Abraham Ndjorey a nuancé cette position en affirmant que “L’intelligence artificielle n’émet pas directement des risques” et que “ce n’est pas grâce à l’intelligence artificielle que nos données sont exploitées. C’est depuis l’avènement de l’Internet. Il a évoqué les grandes entreprises (GAFA, OpenAI, TikTok) qui collectent massivement nos données, tout en relativisant : “Les risques qui sont derrière, c’est de savoir que tout ce que nous mettons sur Internet ne se perd pas… ça se garde. Et ça sort lorsqu’on s’y attend le moins.”

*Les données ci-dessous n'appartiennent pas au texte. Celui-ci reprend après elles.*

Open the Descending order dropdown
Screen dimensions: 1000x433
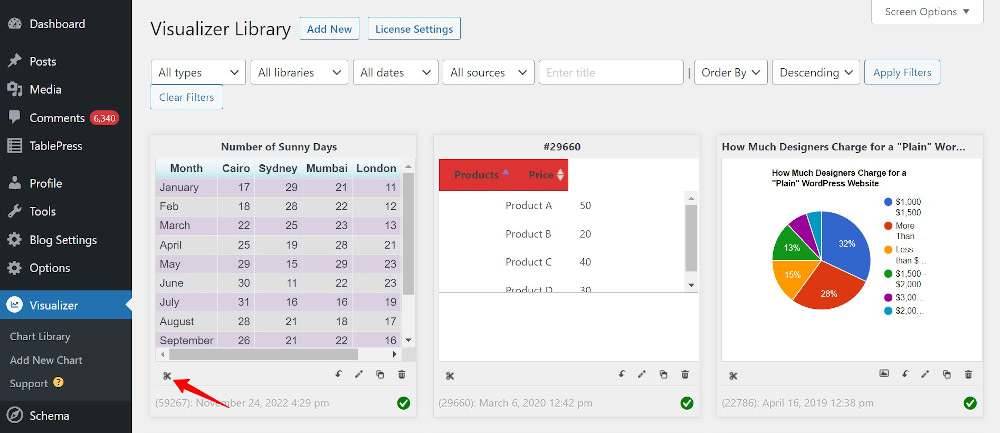pyautogui.click(x=817, y=72)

Hermann Naze estime quant à lui que les utilisateurs n’ont pas vraiment le choix lorsqu’ils emploient des outils d’IA occidentaux, ignorant souvent ce qui sera fait des données collectées. Pour lui, la solution réside dans le fait que l’IA doit être un outil de souveraineté et non une source de dépendance. Il a posé la question provocante : “Aujourd’hui, on utilise Facebook, on utilise TikTok, on utilise Instagram, on utilise tous ces réseaux sociaux-là. Lequel est africain ?”
Il a également souligné la persistance de la fracture numérique, constatant qu’une publication faite sur un réseau social depuis l’Afrique ou le Burkina Faso n’a pas la même portée qu’une publication émise depuis les États-Unis, en raison des algorithmes de classement. M. Naze préconise de miser sur la main-d’œuvre locale pour développer des outils adaptés aux réalités africaines et des technologies nationales au service des populations.
Cette conférence inaugurale du FDD 2025 a mis en lumière les perspectives des experts sur l’impact de l’IA et du digital au Burkina Faso, tout en soulignant les défis en matière de sécurité des données et de souveraineté numérique.